Set problem. Lay out every line from the start of the records through the line containing "1138x683 pixels. coord(80,303)", that line included, as a numbered list, and leave out any blank lines.

Records.

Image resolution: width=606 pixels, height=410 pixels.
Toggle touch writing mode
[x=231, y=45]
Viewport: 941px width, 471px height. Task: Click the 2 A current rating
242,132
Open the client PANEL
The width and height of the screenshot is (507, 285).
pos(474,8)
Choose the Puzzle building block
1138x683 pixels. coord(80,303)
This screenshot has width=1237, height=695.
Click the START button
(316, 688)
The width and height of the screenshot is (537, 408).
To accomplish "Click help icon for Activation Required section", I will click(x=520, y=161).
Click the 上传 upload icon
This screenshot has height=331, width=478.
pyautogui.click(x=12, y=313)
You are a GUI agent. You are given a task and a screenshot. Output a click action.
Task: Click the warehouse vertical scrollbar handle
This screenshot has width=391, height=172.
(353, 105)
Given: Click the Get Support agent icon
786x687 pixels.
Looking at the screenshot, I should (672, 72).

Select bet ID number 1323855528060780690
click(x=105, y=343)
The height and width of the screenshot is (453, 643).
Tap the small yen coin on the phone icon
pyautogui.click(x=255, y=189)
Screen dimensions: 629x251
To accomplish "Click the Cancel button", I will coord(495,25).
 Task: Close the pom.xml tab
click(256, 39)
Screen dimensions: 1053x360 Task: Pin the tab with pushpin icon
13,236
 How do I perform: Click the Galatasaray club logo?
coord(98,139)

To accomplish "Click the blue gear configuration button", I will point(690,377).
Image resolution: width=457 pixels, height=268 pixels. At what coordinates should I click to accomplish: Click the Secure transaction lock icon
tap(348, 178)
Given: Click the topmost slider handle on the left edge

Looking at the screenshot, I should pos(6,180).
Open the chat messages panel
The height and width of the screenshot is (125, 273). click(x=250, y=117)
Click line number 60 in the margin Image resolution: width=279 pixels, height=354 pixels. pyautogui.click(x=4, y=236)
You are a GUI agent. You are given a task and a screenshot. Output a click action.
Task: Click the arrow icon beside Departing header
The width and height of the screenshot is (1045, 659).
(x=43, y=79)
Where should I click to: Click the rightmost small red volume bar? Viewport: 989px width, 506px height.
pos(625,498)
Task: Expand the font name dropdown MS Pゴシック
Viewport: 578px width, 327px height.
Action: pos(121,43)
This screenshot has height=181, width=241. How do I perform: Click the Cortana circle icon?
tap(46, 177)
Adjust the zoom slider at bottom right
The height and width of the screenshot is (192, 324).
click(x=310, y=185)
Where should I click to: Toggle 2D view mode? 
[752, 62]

Final result.
1. Image resolution: width=606 pixels, height=410 pixels.
2. Toggle touch writing mode
3. [x=231, y=45]
4. Viewport: 941px width, 471px height. Task: Click the 2 A current rating
5. 242,132
6. Open the client PANEL
7. The width and height of the screenshot is (507, 285).
8. pos(474,8)
9. Choose the Puzzle building block
10. 1138x683 pixels. coord(80,303)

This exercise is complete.